▶ [READING TEXT]:
If you’re looking for a furry addition to your family, consider adopting an adult dog, rather than going for a cute puppy, writes Jo Tomlinson from Taw Hill, pictured with Suzie by Richard Wintle of Calyx.
The Dogs Trust report that a staggering 307 stray dogs are collected every day in the UK; there are far too many dogs who spend their lives in rescue kennels or council pounds, sleeping on cement floors and waiting for a loving owner.
Owning a puppy is fun but adopting an adult rescue dog means skipping the destructive, chewing, teething, toilet training part of owning a puppy.
The bond between adopted dog and owner can feel stronger because you’re providing the dog with a loving home, usually after years of mistreatment, abandonment or trauma of their owners leaving them.
Rescue organisations usually neuter dogs and begin treatments for any health issues, and they should provide advice on which dogs would be suitable and how to care for them.
Buying a pedigree puppy from a breeder can be expensive but rescue organisations only ask for a donation.
Adopting a mixed breed rescue dog often means they are healthier and will live longer, as they don’t come with the genetic conditions that we sometimes see in pedigree dogs.
Susie is a great example of how a rescue dog can enrich your life. She came from the Oldies Club: www.oldies.org.uk, which is a database of lovely adoptable dogs over the age of 8 years old.

▶ [EXTRACTED INFORMATION]:
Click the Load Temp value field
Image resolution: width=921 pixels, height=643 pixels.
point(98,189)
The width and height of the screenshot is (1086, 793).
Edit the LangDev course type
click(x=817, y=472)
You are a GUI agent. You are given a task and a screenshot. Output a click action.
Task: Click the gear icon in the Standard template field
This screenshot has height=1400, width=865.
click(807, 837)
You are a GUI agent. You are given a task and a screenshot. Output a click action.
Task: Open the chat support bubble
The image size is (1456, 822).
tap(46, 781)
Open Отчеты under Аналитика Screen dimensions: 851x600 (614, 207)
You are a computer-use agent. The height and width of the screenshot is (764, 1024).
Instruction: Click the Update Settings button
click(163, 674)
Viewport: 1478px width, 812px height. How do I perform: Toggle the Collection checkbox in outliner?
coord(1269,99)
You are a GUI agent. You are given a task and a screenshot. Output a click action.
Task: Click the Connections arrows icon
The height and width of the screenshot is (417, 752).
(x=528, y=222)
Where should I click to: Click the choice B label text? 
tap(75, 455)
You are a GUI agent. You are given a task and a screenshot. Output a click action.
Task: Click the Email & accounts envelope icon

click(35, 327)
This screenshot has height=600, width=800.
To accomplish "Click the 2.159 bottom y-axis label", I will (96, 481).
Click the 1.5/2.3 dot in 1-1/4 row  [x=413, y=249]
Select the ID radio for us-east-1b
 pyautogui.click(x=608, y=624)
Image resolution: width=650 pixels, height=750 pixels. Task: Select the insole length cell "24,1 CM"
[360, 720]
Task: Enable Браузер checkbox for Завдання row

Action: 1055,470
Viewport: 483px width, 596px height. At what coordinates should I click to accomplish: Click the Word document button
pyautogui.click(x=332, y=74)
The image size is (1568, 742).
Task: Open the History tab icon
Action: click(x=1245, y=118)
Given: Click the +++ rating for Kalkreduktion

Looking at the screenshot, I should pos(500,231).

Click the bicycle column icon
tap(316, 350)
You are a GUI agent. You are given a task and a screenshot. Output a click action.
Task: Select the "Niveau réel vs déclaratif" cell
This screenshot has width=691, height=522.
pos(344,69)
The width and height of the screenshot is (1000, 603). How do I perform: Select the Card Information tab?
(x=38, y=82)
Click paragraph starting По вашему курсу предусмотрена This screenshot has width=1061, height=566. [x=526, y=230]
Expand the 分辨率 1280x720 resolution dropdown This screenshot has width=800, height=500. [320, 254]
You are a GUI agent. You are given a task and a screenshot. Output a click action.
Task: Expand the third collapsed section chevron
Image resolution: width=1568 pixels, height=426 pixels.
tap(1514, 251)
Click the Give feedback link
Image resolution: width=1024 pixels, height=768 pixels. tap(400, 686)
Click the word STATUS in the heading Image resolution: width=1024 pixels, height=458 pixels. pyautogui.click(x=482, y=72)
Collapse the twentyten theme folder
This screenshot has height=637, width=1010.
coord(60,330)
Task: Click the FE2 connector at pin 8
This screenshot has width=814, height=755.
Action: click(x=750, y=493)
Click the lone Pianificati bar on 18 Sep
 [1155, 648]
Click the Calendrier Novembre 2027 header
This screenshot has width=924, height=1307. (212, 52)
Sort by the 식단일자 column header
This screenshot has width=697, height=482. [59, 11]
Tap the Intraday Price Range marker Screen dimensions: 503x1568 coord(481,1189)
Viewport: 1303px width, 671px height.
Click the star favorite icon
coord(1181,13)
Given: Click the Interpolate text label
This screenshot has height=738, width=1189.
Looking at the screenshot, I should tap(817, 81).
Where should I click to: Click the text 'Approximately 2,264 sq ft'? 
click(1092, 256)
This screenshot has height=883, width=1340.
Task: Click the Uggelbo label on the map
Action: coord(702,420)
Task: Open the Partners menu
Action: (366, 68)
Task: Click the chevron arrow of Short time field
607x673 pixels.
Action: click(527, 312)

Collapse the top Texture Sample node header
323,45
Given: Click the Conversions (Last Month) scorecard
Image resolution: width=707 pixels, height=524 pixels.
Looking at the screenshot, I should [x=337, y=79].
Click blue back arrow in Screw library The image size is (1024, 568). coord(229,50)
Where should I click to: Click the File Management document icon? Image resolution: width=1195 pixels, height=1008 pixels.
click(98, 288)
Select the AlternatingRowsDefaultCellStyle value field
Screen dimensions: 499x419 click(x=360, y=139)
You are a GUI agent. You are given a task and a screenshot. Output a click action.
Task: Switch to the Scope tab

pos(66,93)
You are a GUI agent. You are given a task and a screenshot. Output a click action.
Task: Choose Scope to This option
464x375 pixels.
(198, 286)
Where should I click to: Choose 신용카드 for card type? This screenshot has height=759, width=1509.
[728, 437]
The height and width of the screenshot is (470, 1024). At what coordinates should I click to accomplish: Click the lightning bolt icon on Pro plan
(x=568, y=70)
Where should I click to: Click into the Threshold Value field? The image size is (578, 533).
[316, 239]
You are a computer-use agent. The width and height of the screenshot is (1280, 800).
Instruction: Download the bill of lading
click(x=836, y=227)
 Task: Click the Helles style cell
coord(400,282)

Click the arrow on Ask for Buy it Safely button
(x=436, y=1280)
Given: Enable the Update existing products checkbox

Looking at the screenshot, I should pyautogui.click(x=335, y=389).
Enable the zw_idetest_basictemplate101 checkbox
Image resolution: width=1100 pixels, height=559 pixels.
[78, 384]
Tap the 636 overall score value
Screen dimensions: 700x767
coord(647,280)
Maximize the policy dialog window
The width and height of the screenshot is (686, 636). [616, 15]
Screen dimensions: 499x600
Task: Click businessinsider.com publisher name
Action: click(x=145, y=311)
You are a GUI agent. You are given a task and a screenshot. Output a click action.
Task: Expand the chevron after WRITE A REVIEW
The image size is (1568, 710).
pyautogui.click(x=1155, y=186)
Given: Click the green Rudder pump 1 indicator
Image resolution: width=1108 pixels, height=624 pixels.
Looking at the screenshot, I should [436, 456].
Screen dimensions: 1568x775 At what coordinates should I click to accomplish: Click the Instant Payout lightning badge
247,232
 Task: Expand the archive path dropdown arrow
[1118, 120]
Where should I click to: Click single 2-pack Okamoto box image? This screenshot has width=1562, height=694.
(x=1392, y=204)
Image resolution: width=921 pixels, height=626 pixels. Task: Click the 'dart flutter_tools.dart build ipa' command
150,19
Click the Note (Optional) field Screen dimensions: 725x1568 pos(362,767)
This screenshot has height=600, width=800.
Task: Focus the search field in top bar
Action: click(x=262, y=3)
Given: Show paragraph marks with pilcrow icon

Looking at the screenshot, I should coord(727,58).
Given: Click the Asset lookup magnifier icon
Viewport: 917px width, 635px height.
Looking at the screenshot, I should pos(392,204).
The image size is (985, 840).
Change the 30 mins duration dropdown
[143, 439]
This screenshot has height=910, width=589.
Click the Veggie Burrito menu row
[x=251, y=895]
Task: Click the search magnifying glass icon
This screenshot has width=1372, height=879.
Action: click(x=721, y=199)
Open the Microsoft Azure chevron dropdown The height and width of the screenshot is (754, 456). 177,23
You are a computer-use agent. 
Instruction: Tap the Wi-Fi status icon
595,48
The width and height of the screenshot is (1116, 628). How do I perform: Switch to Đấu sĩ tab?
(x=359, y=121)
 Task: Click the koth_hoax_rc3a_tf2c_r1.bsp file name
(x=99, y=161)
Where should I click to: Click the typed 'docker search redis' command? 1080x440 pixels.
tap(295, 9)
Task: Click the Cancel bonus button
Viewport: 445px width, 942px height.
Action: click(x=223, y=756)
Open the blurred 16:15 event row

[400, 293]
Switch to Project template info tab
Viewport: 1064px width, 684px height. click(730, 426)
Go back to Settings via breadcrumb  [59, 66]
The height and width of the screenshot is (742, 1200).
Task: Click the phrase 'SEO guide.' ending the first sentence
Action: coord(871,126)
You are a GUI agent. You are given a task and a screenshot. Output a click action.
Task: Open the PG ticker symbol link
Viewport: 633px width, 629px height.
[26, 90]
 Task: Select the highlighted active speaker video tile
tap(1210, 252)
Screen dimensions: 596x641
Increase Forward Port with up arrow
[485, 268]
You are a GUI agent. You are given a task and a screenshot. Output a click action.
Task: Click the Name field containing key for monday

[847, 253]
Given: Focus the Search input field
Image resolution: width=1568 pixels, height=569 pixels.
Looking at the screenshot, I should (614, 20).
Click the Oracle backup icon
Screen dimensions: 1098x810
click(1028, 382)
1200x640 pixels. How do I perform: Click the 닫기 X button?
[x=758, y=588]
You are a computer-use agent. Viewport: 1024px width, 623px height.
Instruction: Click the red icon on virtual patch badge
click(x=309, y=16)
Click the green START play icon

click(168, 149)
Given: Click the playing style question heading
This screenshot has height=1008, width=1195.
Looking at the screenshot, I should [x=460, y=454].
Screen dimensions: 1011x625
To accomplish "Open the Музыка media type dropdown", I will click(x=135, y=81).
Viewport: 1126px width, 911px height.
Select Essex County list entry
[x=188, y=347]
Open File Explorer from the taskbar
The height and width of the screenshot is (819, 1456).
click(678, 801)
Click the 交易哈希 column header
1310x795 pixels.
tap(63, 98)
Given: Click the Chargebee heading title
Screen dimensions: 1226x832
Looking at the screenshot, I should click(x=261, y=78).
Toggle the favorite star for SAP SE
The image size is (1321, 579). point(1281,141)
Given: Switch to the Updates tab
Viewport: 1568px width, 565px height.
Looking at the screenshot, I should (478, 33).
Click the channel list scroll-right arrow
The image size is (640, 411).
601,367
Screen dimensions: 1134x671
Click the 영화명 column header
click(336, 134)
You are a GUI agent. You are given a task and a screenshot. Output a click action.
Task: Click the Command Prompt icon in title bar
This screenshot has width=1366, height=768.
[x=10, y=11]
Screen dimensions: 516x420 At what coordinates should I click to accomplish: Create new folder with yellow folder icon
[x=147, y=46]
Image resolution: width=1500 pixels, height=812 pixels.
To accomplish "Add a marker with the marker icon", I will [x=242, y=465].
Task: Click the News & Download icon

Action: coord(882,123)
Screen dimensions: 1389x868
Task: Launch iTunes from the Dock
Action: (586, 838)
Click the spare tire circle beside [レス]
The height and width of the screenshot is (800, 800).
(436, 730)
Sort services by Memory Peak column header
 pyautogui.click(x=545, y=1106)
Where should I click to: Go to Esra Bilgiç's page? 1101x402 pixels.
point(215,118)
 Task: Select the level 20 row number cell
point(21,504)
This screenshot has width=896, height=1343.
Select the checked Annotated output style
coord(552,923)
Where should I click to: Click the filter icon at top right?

▶ [WHAT NEEDS TO BE DONE]:
Extend the article on adopting an adult rescue dog instead of a puppy, beginning right after its final sentence.

▶ [ANSWER FOR THIS EXERCISE]:
Susie is a delightful little dog; she is ten years old but acts like a puppy when she knows it’s time for her dinner or a walk. She loves everyone she meets, especially the postman, and likes to say hi to all the other dogs she encounters.
The Oldies Club is nationwide but there are a few organisations close to Swindon (who have adoptable dogs of all ages):
If you are buying a puppy the Dogs Trust advise to never buy puppies through advertisements in local papers and on the Internet or from pet shops. This will help to ensure they aren’t buying from puppy farms where dogs are bred purely for profit, often with no licence and with no concern for the health or welfare of the dogs.
If you do buy a purebred puppy go to a reputable, responsible breeder so you can make sure they have had the necessary health checks by a vet and that mother and puppies are well looked after.